When Francis arrives to Paraguay for the last 48 hours of his trip, he’ll be visiting both a country — and a local Catholic Church — in crisis.
Paraguay is the poorest country on the continent after Bolivia, with more than 30 percent of the population living on less than $8 a day. Widespread misery is a chronic issue that some observers date to a late 19th century war known as the “War of the Triple Alliance”, which pitted locals against Brazil, Uruguay, and the pope’s native Argentina.
The gap between rich and poor is still a defining social tension today, one which Paraguay’s impoverished masses will be expecting Francis to address.
Meanwhile the Catholic Church in Paraguay is reeling from a series of blows, including several bishops making headlines in recent years, not exactly for performing miracles.
Fernando Lugo, for instance, was a leftist bishop close to the liberation theology movement in Latin America who was ordered by the Vatican to stand down as a candidate for the country’s president. He ran anyway and served from 2008 to 2012, but was laicized — expelled from the priesthood — along the way.
Lugo was impeached in 2012, an outcome that neighboring countries deemed a coup d’état. Though he’s no longer in power, Lugo is still a magnet for scandal due to reports that he fathered at least one child while he was still a cleric.
Conservative bishops here have also felt the sting of Vatican disapproval.
In September 2014 Francis requested the resignation of Bishop Rogelio Livieres Plano, from the small diocese of Asuncion, citing “serious pastoral reasons” and “the greater good of preserving the unity of the local church.”
Livieres, who’s recently been hospitalized in his native Argentina for complications related to diabetes, is currently being investigated for leaving the diocese with a deficit close to US $800,000.
The bishop was considered among the most conservative members of the local hierarchy, and clashed constantly with some of his peers. Among other things, he once went on national TV to accuse the now retired Archbishop Pastor Cuquejo of Asuncion, the national capital, of being a homosexual.
In light of these realities, Francis is likely to make a strong call for unity and to demand a more coherent witness from the country’s prelates, something he did last month when he celebrated a Mass in Rome for archbishops appointed during the last year.
“There is no witness without a coherent lifestyle!” Francis said. “Today there is no great need for masters, but for courageous witnesses.”
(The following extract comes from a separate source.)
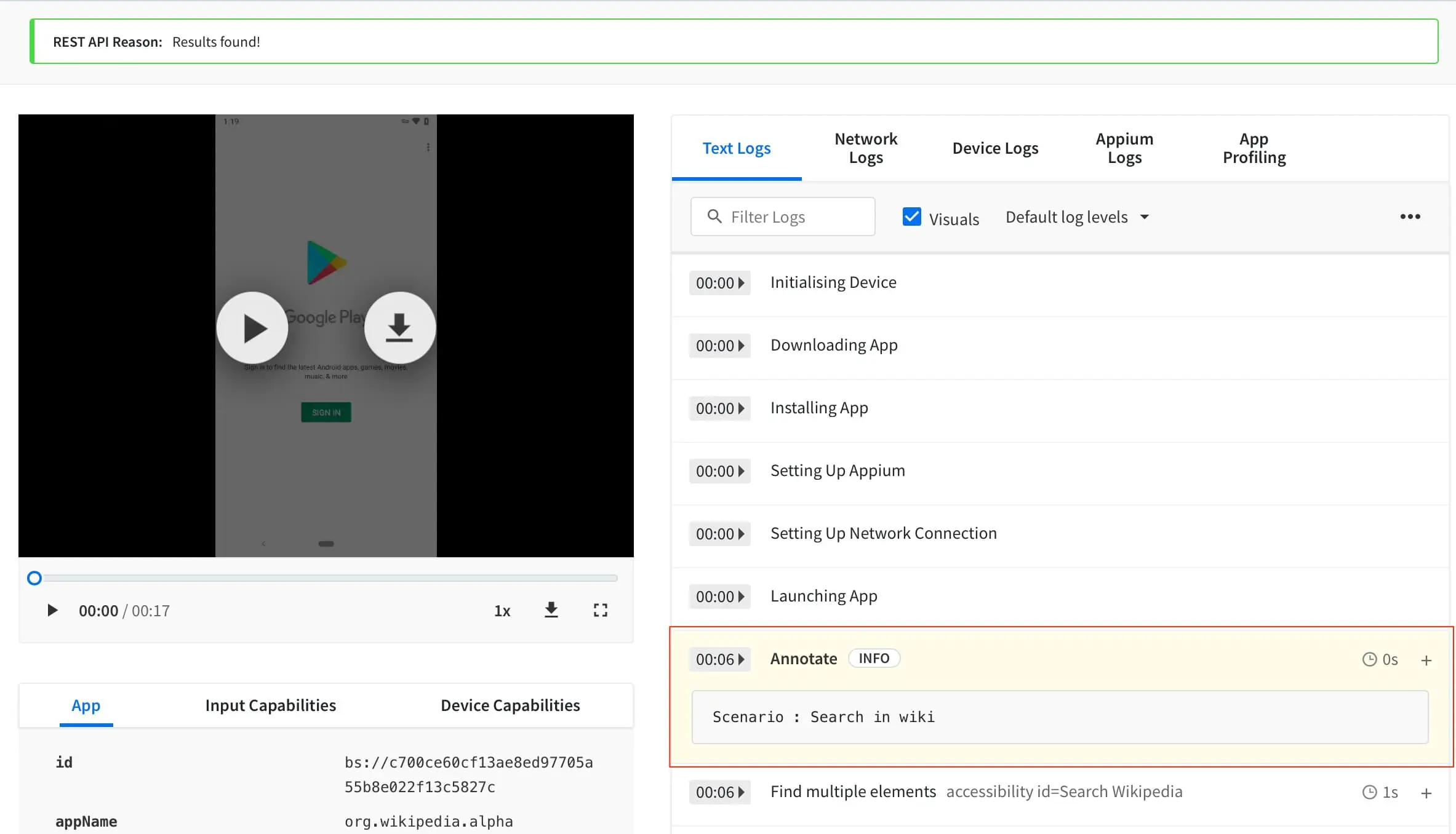The height and width of the screenshot is (834, 1456).
Task: Expand the Annotate log entry plus icon
Action: [x=1426, y=660]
Expect that to be a major theme in Paraguay.
The Argentinian factor
This will be Pope Francis’ second trip to Latin America since his election, but it still won’t take him back to his native Argentina. Although there were rumors of a possible visit this year, presidential elections that will take place in October have kept him away.
While the Argentinian flag is expected to be visible in every major event next week, in no place will Francis feel as at home as he will in Paraguay.
Authorities are anticipating that over one million Argentines will cross the border to participate in two open-air events. One will take place in Asuncion, just 24 miles from Argentina, and the second in the popular Shrine of our Lady of Caacupé, about 50 miles away.
In general, crowds are likely to be large in the three countries, though not record-breaking. During his January 2015 trip to the Philippines, Francis is believed to have drawn the largest crowd ever registered for a papal event – more than 6 million people – which represents the total population of Paraguay.